[Materials provided — start]

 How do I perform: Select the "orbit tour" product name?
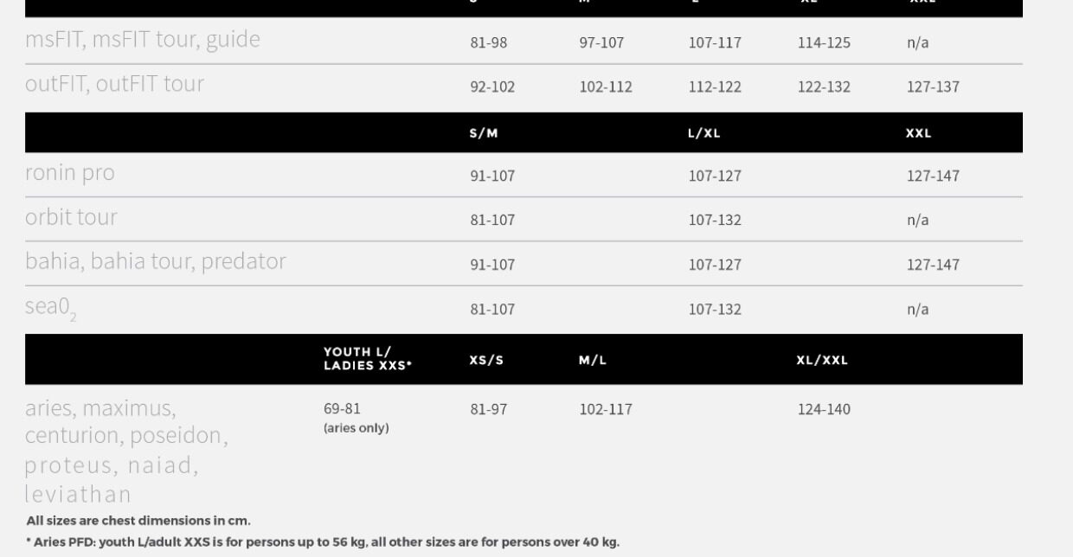pos(71,217)
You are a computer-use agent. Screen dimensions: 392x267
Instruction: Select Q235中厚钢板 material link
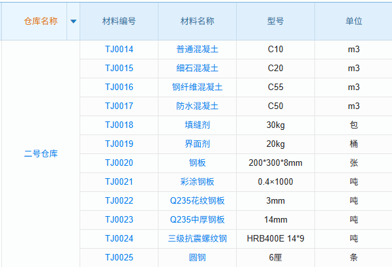197,219
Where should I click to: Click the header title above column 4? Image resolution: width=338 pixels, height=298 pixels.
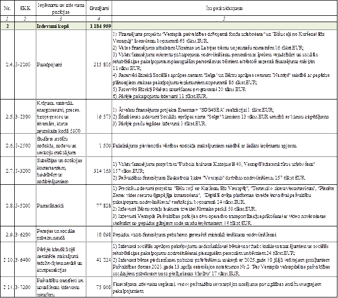pyautogui.click(x=99, y=9)
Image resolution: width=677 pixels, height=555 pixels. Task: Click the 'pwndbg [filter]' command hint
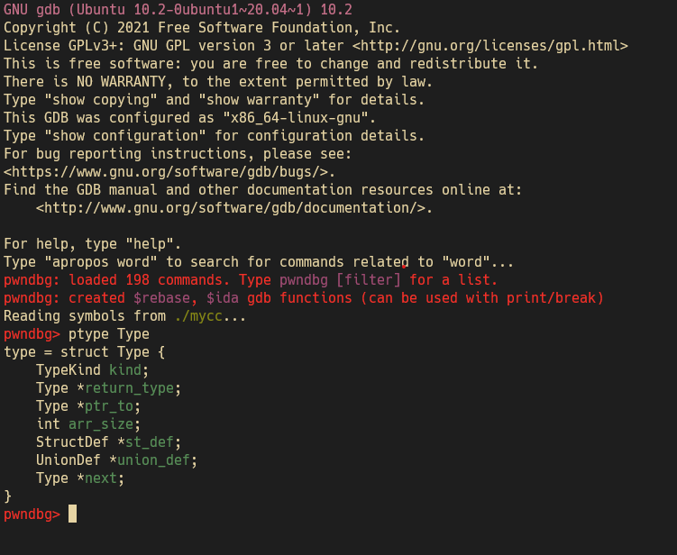pos(340,280)
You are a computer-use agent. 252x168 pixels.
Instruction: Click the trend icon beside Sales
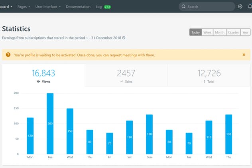(121, 81)
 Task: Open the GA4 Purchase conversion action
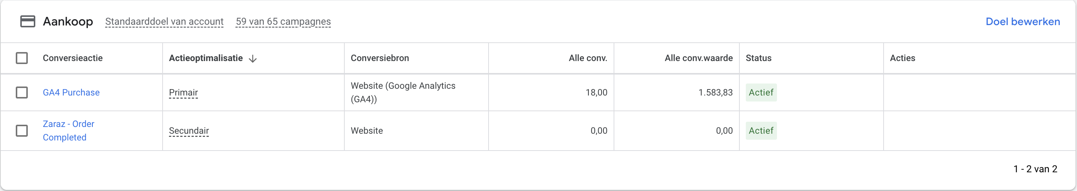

[Materials provided — finish]

● **Task to complete**
Copy every record verbatim while leaving each picture out.

● **Exercise response**
 How do I perform: Select the "orbit tour" product name?
pos(71,217)
You are a computer-use agent. Screen dimensions: 392x267
Instruction: Select Q235中厚钢板 material link
197,219
Where should I click to: Click the header title above column 4? Image resolution: width=338 pixels, height=298 pixels.
pyautogui.click(x=99, y=9)
Image resolution: width=677 pixels, height=555 pixels. Task: Click the 'pwndbg [filter]' command hint
pos(340,280)
You are a computer-use agent. 252x168 pixels.
Instruction: Click the trend icon beside Sales
(121, 81)
 Task: Open the GA4 Purchase conversion action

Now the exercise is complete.